Still, Wired gave it a try. Last month, the magazine, together with Xerox, asked readers to submit photos to be published on the cover of the July issue. In four days, 11,000 subscribers flooded the promotion Web site with submissions forcing the magazine to close it early.

The magazine chose the first 5,000 appropriate submissions, all of which will be printed on a Xerox iGen3 110 Digital Production Press using the company's newly acquired XMPie PersonalEffect software.

People posed with their kids or pets, most hammed it up for the camera, and all were eager for that moment when they opened their mailboxes to see a magazine with a familiar face on the cover.

The magazine had pulled the "Cult of Me" cord.

The popularity for this promotion reflected people's enthusiasm for customization and promotion, tying in with the magazine's iGeneration-themed issue, Stinchcomb told internetnews.com. "We saw very few submissions that were inappropriate. We were very impressed with the highbrow-ness of our readers," he said.

Publishers have always spoken of custom print content as a way to focus advertising campaigns and to motivate subscribers to renew.

"It's an interesting question," said Stinchcomb. "Can I get a print issue that is as interactive as a Web site? The technology is there. We now have this giant high-quality, high-resolution printer available that can print custom issues. But the question is how does it make sense?"

The bottleneck lies with logistical and distribution issues. Delivering a customized magazine issue to the right person at the correct address in a timely fashion when it is just one in a million-document print run is still a manpower and resource nightmare for many magazines.

"That's the Holy Grail, isn't it? To do that today is a logistical feat," said Howard Finberg, director of interactive learning at the Poynter Institute.

Barbara Basney, Xerox's director of global marketing, agrees that the key issue is distribution. Custom publishing is an excellent value-add that raises awareness and reduces waste, she said.
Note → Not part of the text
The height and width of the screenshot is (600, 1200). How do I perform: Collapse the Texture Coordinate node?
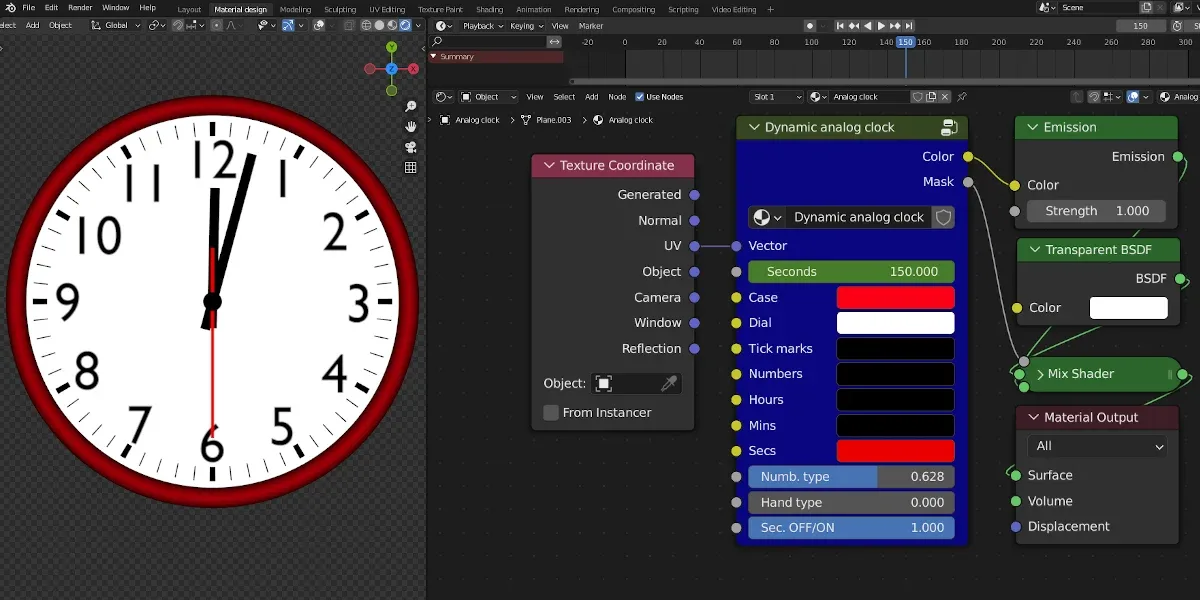[549, 165]
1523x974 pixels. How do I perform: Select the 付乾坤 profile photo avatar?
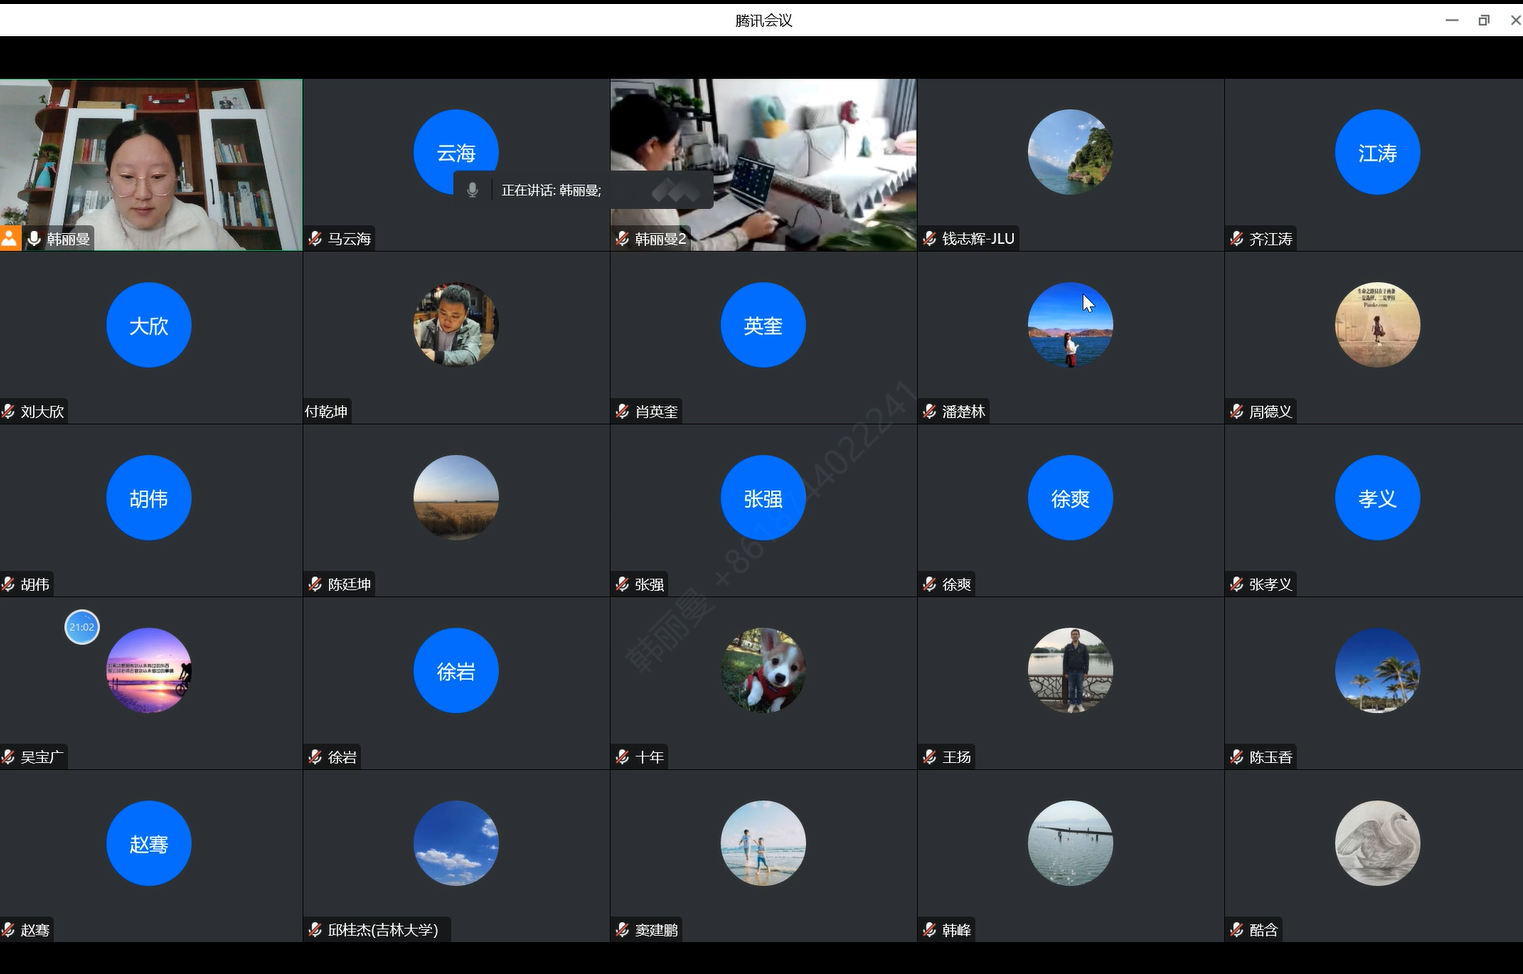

For now, customized print will have to remain a value-add pipe-dream, as magazines are making decisions based on current economic evaluations. For example, veteran computer trade weekly InfoWorld announced last month that it would no longer publish to print, and will instead focus on its Web presence. Others are taking a wait-and-see approach.

"Wired isn't struggling because readers look to the monthly publication for the long-form articles that drill down into the topic, [which is what established the magazine]," Stinchcomb said.

The trend is for publications to become hybrids, establishing both an online and offline presence. The roles of the print publications and their complementary Web sites are clearly defined. It's the weeklies and newspapers that won't find customized print as useful, he added.

"For a monthly magazine, it is possible for people to choose what they want to read and for us to end up printing 600,000 different issues of Wired, but the question is what content would they pick from and how would we get that issue to them?"